### [Verilen görev 1]
Kayıtlarda "Screen dimensions: 506x354" ifadesinin geçtiği satırdan başlayıp "Looking at the screenshot, I should [x=118, y=144]." ifadesinin geçtiği satıra kadar giden satırları düzenle: "Qty" yerine "Quantity" yaz, gerisini hiç değiştirme. Yalnızca bu satırları ver.

### [Metin bölümü]
Öte yandan salgın krizine ağır borçlu olarak yakalanan dünya ekonomisi, salgın krizi ile birlikte yüksek işsizlik, orta sınıfın giderek yoksullaşması yani gelir dağılımının daha da bozulmasına karşın borsaların ve diğer finansal varlık kazançlarının aşırı şişmesi yani varlık balonlu sorunlarıyla karşı karşıya kaldı.
Ekonomilerin açıldığı son birkaç ayda görülen hızlı talep artışına karşın küresel tedarik zinciri aynı hızda toparlanamadı ve arz tarafında kısıtlılıklara yok açtı. İklim koşullarındaki bozulmanın da etkisiyle tarımsal üretimde de benzer kısıtlılıklar ortaya çıktı ve küresel gıda enflasyonunda artışa neden oldu.

### [Verilen görev 2]
Ekonomi metninde "Ekonomilerin açıldığı son" ile başlayıp "artışa neden oldu." kısmına kadar giden bölümü hiç değiştirmeden yaz.

### [Öğe ve metin konumu verileri]
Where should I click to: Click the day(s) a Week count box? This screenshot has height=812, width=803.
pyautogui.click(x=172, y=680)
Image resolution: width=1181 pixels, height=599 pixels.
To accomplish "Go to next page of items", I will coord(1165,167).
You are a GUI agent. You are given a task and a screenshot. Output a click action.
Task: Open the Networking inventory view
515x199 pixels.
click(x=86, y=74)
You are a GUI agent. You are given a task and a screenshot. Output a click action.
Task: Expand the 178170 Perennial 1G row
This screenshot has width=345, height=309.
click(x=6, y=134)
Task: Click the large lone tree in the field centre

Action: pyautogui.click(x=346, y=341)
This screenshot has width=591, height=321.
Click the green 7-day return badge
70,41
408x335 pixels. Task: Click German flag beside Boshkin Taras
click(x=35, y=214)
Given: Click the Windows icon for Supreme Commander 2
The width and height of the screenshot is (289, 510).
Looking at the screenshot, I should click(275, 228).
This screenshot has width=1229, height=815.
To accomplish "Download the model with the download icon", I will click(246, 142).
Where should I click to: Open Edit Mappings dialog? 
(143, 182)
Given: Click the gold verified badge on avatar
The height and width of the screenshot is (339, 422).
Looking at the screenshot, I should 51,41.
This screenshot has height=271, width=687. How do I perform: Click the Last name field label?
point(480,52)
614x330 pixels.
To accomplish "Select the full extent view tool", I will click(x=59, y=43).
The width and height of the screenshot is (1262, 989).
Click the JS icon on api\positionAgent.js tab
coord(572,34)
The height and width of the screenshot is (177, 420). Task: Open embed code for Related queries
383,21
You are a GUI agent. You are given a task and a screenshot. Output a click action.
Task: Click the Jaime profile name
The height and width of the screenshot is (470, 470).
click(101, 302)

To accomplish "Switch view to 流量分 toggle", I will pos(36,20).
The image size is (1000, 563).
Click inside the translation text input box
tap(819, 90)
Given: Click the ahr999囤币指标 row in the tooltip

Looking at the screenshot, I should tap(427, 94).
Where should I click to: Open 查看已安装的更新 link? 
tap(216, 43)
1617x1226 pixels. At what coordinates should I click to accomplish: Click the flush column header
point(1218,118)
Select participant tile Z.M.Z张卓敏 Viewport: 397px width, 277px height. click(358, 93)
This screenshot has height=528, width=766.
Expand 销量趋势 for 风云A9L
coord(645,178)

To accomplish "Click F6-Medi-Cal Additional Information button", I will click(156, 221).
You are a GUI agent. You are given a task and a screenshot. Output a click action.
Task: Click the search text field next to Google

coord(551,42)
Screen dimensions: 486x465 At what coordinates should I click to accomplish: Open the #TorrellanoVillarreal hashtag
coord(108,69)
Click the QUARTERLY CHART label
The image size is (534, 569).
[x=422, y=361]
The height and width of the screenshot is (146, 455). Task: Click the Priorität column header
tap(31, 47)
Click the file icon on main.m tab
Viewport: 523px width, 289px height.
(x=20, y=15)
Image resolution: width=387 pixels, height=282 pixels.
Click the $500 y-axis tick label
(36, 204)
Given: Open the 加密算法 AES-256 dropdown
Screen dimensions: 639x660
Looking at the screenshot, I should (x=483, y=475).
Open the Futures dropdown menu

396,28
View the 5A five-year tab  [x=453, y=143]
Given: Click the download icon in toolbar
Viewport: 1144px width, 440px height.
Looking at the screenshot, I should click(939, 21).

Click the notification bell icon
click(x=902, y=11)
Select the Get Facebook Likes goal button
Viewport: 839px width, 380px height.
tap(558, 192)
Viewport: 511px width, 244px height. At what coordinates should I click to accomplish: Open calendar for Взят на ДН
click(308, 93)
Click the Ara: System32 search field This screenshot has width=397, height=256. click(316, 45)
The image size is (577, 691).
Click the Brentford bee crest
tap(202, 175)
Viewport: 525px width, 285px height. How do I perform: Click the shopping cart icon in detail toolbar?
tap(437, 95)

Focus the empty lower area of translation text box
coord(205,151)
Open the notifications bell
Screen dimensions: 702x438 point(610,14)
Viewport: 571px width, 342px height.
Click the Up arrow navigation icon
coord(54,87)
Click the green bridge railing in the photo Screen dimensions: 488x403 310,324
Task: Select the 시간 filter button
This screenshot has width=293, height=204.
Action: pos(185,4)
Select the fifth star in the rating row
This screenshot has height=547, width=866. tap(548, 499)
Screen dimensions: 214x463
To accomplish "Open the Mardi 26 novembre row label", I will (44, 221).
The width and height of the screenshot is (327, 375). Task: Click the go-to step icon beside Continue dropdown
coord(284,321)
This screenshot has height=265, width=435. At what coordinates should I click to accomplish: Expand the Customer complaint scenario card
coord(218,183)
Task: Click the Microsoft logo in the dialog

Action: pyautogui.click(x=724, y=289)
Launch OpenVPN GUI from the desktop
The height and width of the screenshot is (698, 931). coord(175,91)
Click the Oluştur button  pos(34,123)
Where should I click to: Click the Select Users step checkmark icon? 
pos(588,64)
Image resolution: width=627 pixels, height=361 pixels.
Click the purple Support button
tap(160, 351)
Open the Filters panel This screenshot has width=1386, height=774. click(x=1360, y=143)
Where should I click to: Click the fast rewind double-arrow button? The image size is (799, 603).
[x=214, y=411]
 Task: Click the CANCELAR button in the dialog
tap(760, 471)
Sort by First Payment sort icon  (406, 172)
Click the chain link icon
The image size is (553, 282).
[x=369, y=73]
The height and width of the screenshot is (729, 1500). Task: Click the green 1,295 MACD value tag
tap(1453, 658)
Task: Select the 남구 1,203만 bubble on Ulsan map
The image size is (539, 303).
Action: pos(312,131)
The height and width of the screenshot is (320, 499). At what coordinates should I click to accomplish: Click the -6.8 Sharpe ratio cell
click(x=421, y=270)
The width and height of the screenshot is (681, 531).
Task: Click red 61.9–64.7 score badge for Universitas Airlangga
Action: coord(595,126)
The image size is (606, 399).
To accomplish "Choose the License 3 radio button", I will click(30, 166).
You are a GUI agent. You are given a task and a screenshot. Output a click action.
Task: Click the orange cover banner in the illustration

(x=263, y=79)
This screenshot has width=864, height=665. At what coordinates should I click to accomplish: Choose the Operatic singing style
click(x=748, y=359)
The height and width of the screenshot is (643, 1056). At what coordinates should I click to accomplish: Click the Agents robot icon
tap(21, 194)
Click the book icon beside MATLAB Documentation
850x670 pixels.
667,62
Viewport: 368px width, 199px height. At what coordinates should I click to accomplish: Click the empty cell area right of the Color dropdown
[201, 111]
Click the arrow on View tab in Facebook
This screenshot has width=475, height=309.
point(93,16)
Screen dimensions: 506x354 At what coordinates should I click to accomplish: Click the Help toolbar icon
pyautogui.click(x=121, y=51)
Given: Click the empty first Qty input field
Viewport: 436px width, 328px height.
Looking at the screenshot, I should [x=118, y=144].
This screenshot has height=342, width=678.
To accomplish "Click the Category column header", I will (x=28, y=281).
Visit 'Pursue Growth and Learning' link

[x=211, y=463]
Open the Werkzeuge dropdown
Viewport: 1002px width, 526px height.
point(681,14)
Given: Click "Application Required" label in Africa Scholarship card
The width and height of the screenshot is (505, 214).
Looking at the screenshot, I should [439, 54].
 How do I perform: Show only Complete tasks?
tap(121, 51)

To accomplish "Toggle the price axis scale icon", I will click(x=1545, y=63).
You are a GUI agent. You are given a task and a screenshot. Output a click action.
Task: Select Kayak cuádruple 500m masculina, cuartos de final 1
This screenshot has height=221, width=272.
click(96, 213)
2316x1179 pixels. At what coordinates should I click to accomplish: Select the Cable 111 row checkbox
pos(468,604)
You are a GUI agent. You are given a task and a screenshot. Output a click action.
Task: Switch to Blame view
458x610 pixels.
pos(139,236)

### [Alıştırma cevabı 1]
Screen dimensions: 506x354 At what coordinates should I click to accomplish: Click the Help toolbar icon
pyautogui.click(x=121, y=51)
Given: Click the empty first Quantity input field
Viewport: 436px width, 328px height.
Looking at the screenshot, I should [x=118, y=144].

### [Alıştırma cevabı 2]
Ekonomilerin açıldığı son birkaç ayda görülen hızlı talep artışına karşın küresel tedarik zinciri aynı hızda toparlanamadı ve arz tarafında kısıtlılıklara yok açtı. İklim koşullarındaki bozulmanın da etkisiyle tarımsal üretimde de benzer kısıtlılıklar ortaya çıktı ve küresel gıda enflasyonunda artışa neden oldu.